So it is the battle for supporters of Melanchon – who has urged that "not a single one of his votes" should go to Le Pen, but has also not backed Macron – that are likely to be pivotal in the second round.

The National Rally leader has concentrated her campaign on appealing to the working class and pocketbook issues, campaigning in market towns, general avoiding big rallies and focusing on food inflation and the rising cost of petrol. Her policy solutions include significantly reducing tax on fuel and a range of everyday essentials and ending income tax for under-30s.

National Rally presidential candidate Marine Le Pen visits a market as part of a campaign visit in Pertuis, southern France, April 15, 2022. /CFP

National Rally presidential candidate Marine Le Pen visits a market as part of a campaign visit in Pertuis, southern France, April 15, 2022. /CFP

Le Pen has dropped some of her more strident approaches to foreign policy, including exiting the European Union, but heavy skepticism of the bloc in its current state remains and she would challenge to the status quo in Brussels if elected with her proposal to repurpose the EU as an alliance of sovereign nations.
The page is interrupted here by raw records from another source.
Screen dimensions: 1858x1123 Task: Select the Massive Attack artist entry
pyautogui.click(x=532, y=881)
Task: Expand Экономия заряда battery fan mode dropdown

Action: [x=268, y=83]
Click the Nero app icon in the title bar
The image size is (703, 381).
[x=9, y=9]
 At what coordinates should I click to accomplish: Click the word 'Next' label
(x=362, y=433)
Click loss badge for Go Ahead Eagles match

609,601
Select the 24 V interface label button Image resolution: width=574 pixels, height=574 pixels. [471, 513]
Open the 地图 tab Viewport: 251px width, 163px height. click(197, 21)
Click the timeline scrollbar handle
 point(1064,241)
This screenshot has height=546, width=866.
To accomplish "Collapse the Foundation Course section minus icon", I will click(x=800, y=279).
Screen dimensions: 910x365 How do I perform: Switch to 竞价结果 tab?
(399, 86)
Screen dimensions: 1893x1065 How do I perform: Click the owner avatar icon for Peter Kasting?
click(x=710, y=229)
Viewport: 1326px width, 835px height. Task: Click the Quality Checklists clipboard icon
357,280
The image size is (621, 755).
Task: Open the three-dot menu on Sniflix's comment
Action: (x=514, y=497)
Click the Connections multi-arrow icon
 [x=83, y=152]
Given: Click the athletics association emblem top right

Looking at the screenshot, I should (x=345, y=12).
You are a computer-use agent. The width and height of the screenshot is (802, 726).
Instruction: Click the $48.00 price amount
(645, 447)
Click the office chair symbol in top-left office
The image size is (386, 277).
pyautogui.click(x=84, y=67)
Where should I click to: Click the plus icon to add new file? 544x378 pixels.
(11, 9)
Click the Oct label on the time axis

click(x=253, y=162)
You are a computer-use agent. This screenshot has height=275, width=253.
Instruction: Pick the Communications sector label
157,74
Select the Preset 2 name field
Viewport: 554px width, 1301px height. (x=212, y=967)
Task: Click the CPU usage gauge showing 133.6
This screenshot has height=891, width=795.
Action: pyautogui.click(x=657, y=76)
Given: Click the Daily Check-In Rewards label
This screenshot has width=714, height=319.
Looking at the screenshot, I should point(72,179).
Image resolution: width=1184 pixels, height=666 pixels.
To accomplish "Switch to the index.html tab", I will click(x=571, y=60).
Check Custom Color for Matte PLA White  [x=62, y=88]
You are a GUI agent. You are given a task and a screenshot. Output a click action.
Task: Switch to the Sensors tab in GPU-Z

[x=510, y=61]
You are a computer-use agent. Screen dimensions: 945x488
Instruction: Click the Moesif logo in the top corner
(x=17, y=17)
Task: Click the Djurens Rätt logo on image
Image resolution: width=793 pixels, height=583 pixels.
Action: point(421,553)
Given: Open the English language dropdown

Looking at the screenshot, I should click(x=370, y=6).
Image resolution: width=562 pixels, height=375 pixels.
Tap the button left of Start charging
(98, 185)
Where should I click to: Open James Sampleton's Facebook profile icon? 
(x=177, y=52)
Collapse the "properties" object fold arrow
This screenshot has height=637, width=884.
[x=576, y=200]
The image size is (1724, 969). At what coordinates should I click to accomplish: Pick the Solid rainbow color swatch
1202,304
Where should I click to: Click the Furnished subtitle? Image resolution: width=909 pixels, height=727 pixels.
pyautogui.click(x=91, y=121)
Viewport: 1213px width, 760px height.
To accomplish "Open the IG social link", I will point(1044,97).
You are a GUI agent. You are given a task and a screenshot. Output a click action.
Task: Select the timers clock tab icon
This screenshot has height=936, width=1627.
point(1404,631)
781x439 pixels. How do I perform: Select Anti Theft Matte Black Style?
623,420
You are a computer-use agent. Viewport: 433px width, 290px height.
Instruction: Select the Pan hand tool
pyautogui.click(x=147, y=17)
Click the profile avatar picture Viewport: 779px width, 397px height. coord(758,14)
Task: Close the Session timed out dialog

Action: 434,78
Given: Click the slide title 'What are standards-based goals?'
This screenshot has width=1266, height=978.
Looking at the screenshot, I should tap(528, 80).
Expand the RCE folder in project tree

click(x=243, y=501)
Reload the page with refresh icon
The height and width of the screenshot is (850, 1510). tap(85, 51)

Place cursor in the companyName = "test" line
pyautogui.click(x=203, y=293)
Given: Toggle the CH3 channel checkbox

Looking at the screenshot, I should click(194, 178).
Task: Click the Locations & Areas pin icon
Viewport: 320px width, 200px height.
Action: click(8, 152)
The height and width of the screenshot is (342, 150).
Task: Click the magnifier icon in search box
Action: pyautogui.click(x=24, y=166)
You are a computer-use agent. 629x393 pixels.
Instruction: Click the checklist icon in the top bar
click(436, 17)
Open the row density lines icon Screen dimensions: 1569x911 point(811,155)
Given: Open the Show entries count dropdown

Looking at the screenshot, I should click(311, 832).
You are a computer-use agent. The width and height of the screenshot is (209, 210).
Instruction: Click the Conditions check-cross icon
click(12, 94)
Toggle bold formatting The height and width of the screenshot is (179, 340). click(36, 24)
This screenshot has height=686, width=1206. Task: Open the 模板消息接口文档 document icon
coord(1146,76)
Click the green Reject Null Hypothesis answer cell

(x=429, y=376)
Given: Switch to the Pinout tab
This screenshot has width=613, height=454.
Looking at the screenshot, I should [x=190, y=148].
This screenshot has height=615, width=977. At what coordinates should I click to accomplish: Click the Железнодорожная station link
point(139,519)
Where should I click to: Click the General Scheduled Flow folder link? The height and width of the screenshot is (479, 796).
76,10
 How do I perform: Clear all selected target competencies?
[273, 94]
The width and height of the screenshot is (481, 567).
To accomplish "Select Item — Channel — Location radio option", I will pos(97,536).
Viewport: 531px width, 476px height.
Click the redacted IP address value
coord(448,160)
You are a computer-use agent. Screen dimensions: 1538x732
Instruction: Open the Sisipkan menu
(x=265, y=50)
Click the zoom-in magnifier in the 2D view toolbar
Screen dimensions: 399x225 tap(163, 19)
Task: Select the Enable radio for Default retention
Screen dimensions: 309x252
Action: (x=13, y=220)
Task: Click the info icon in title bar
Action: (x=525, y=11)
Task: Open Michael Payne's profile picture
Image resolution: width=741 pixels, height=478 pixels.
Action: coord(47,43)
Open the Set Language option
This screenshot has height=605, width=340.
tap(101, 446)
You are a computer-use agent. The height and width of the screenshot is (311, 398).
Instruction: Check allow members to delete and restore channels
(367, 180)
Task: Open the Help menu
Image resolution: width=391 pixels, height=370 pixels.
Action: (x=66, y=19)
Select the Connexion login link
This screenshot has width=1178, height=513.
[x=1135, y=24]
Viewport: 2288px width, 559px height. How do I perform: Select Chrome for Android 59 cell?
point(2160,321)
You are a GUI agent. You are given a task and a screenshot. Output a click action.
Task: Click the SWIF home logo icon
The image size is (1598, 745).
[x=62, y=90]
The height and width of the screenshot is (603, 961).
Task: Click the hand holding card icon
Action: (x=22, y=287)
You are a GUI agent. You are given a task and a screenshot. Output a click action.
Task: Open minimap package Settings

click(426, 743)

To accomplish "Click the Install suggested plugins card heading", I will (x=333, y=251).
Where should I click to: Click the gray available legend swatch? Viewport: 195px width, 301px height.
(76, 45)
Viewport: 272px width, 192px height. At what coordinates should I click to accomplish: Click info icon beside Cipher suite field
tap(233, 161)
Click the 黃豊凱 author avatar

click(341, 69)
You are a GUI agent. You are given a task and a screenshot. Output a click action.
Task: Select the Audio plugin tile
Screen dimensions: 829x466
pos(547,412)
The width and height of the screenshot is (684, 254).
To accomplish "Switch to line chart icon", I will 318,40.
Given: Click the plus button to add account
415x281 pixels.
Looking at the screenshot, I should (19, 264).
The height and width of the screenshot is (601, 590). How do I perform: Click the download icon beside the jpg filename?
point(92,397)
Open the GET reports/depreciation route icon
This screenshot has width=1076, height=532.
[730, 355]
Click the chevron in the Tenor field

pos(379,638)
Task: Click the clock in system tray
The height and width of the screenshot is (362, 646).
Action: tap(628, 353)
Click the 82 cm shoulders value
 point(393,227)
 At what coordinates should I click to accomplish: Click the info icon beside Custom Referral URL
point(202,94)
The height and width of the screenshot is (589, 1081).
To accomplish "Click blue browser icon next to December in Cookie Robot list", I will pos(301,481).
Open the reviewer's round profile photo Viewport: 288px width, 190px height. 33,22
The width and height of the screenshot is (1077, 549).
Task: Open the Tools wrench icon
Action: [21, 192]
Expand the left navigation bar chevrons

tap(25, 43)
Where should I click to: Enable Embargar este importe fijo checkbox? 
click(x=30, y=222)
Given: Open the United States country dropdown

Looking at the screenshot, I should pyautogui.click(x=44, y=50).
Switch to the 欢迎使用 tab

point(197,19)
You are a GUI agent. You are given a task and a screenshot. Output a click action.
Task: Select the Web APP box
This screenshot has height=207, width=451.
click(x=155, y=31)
The conflict in Ukraine, meanwhile, has seen her approach to Russia come under the microscope. Her party has received loans from a Russian bank in the past and she held talks with Russian President Vladimir Putin in Moscow before the 2017 election – a photo from which has appeared on her campaign literature – and has backed Russia's position on Crimea.

Le Pen says she is on the side of Ukraine in the current conflict, while arguing that France should not send weapons to support the Kyiv government and should continue to buy Russian gas. She also wants to withdraw France from NATO's integrated command structure and sharply criticized the organization.

For Western countries and alliances, a Le Pen presidency would bring fresh challenges, but for her supporters, that's part of the appeal, as she tries for a third time to become the first woman to win the keys to the Elysee Palace.